We expected huge wins. The result was… modest.

Gain: ~5 minutes
Overall gain: ~50 minutes
Current build time: ~40 minutes


6) Revisit your project structure

We dug deeper with htop, iotop, vmstat, etc. CPU usage suggested partial underutilization—as if something serialized the build.

Root cause: a module produced a test JAR used as a testCompile dependency across many projects. Most modules were waiting for that module to be compiled and tested. It also had slow integration tests, so only after those completed could other modules proceed.

Simple source moves can unlock parallelism

We moved the slow tests to a separate module, unblocking dependents. Then we split those slow integration tests into two modules to balance the build (each ~3.5 minutes).

Gain: ~10 minutes
Overall gain: ~60 minutes
Current build time: ~30 minutes


7) Don’t skimp on machine power

We invested in a larger AWS instance (e.g., 32 cores, 60 GB RAM) to fully exploit parallelism (think c3.8xlarge-class). Cost was about $1.68/hour at the time.
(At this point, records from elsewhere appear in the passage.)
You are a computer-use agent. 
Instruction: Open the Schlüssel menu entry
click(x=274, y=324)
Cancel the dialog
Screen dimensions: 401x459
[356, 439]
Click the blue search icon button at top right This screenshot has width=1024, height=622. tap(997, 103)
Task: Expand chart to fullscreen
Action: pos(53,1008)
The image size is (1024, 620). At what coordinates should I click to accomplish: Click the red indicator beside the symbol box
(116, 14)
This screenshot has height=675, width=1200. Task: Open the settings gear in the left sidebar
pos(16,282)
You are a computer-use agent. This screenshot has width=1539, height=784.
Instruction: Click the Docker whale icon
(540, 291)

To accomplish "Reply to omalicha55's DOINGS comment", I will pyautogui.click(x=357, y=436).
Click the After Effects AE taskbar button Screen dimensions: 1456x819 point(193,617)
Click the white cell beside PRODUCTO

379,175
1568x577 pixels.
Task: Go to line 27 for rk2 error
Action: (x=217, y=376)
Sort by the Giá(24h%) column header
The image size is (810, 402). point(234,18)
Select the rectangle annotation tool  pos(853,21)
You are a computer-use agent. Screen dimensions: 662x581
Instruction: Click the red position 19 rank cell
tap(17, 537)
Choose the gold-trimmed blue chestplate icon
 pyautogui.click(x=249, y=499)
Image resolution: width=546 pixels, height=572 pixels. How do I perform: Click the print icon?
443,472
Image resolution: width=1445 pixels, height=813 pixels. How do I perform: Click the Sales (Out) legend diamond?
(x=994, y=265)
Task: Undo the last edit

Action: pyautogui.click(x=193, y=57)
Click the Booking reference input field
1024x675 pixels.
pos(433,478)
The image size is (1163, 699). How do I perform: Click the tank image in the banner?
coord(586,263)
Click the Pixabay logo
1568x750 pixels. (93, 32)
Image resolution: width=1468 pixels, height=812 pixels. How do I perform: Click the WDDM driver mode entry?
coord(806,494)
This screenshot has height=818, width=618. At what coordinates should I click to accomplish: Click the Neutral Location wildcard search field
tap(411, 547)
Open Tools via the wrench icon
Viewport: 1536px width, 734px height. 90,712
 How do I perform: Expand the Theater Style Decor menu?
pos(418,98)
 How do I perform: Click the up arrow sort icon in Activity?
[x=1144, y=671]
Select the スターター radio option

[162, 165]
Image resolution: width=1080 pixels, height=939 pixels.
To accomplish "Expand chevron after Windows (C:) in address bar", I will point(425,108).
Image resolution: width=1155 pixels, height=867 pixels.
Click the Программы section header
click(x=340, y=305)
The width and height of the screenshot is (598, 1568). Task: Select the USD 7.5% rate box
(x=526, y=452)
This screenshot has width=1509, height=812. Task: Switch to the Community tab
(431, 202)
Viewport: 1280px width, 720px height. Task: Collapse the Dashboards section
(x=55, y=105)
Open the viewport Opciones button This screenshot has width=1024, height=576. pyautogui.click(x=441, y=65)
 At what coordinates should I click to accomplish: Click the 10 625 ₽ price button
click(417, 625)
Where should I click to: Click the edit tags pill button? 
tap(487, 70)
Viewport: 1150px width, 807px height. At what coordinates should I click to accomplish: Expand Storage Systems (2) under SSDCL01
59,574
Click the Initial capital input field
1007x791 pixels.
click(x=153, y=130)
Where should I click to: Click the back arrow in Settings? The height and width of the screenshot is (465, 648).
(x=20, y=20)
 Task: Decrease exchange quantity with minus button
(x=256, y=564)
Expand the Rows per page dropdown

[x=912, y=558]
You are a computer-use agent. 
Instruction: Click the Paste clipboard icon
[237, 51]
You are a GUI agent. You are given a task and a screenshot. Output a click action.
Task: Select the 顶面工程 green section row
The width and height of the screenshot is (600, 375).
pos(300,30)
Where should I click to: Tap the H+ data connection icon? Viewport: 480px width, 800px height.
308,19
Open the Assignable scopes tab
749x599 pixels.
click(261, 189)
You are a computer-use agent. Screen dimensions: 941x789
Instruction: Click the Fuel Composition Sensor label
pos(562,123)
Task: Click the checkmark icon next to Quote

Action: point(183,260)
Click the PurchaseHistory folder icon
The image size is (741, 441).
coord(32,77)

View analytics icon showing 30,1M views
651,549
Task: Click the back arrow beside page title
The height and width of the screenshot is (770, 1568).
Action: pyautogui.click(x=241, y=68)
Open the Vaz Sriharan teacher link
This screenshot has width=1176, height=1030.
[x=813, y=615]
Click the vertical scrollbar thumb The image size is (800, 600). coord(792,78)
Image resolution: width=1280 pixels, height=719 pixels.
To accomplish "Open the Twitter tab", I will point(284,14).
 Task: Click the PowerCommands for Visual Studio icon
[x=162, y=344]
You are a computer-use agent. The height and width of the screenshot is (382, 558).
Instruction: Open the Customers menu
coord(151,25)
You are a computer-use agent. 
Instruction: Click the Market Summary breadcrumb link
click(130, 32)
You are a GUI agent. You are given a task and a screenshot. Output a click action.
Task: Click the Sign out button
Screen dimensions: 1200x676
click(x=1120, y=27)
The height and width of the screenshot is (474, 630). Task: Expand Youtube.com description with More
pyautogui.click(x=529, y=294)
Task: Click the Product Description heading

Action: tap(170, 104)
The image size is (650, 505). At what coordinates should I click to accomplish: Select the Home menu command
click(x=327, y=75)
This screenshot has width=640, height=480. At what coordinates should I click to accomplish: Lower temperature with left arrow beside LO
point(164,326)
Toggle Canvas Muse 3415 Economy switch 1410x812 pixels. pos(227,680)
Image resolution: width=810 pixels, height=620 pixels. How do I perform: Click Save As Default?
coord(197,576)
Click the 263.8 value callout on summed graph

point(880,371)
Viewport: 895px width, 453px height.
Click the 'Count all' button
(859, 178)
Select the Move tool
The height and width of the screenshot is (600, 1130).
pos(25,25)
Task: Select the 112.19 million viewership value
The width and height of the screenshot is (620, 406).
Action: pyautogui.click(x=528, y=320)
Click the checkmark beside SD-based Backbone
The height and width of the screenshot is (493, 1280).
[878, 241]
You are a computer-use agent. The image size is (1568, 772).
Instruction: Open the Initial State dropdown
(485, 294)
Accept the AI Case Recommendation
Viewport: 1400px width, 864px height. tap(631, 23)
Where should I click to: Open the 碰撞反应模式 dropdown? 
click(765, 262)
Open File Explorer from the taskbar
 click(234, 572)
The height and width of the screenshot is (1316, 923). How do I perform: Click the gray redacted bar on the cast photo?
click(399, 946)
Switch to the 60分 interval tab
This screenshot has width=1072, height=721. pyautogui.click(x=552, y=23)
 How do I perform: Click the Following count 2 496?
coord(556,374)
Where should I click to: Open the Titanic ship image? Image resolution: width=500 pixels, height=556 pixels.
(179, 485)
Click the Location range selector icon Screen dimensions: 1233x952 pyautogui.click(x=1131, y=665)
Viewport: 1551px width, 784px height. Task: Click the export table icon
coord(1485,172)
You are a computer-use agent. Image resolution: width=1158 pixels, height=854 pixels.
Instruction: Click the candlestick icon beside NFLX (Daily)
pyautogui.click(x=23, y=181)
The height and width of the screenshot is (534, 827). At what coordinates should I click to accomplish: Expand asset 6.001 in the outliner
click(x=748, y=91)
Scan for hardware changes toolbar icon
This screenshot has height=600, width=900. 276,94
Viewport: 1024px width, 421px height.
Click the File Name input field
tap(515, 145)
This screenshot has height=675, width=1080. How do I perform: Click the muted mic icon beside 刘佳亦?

If management balks, do the math: what’s more expensive—the instance or developers waiting 77 minutes × builds per day?

Gain: ~22 minutes
Overall gain: ~82 minutes
Current build time: ~8 minutes


What else can we do?

Yes, we can go further:

  • Review slow tests and fix root causes.
  • De-duplicate integration tests that check the same logic.
  • We use Liquibase; merging old changesets would speed startup (we had ~100 executed per Spring context boot, ~30 seconds).
  • Reduce Spring context scope to speed up context boots.
  • Buy an even more powerful machine 😉

And the best long-term option?

Split the monolith into microservices and ship in 5 minutes 😉


Summary

Hopefully this shows concrete, reproducible ways to speed up large Gradle builds:

  1. Measure (--profile), then act.
  2. Skip/optimize long tasks in dev builds.
  3. Find slow tests and remove obvious outliers.
  4. Go parallel, and fix test data/ports to support it.
  5. Restructure modules to unblock parallelism.
  6. Use bigger machines when it pays back developer time.

The work is tricky (and sometimes frustrating), but the results can be dramatic.